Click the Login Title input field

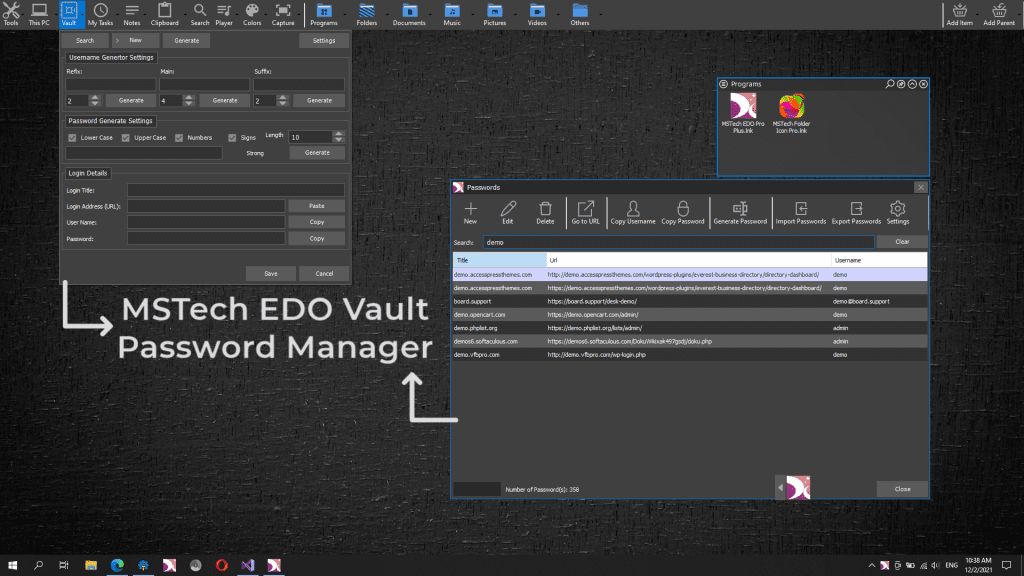point(235,190)
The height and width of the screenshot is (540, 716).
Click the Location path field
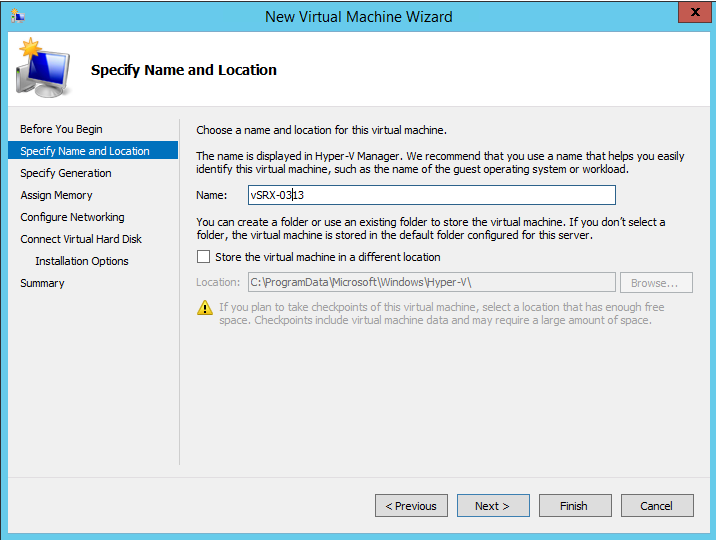(430, 283)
◇ ◇ ◇ ◇
_EXERCISE DIRECTIONS_
Convert the whole listing above into a CSV with the columns text and answer, one row per answer. Put each value in double quotes with line breaks turned into spaces, and leave out the pictures.

_SOLUTION TO THE EXERCISE_
text,answer
"Click the Login Title input field","point(235,190)"
"The height and width of the screenshot is (540, 716). Click the Location path field","(430, 283)"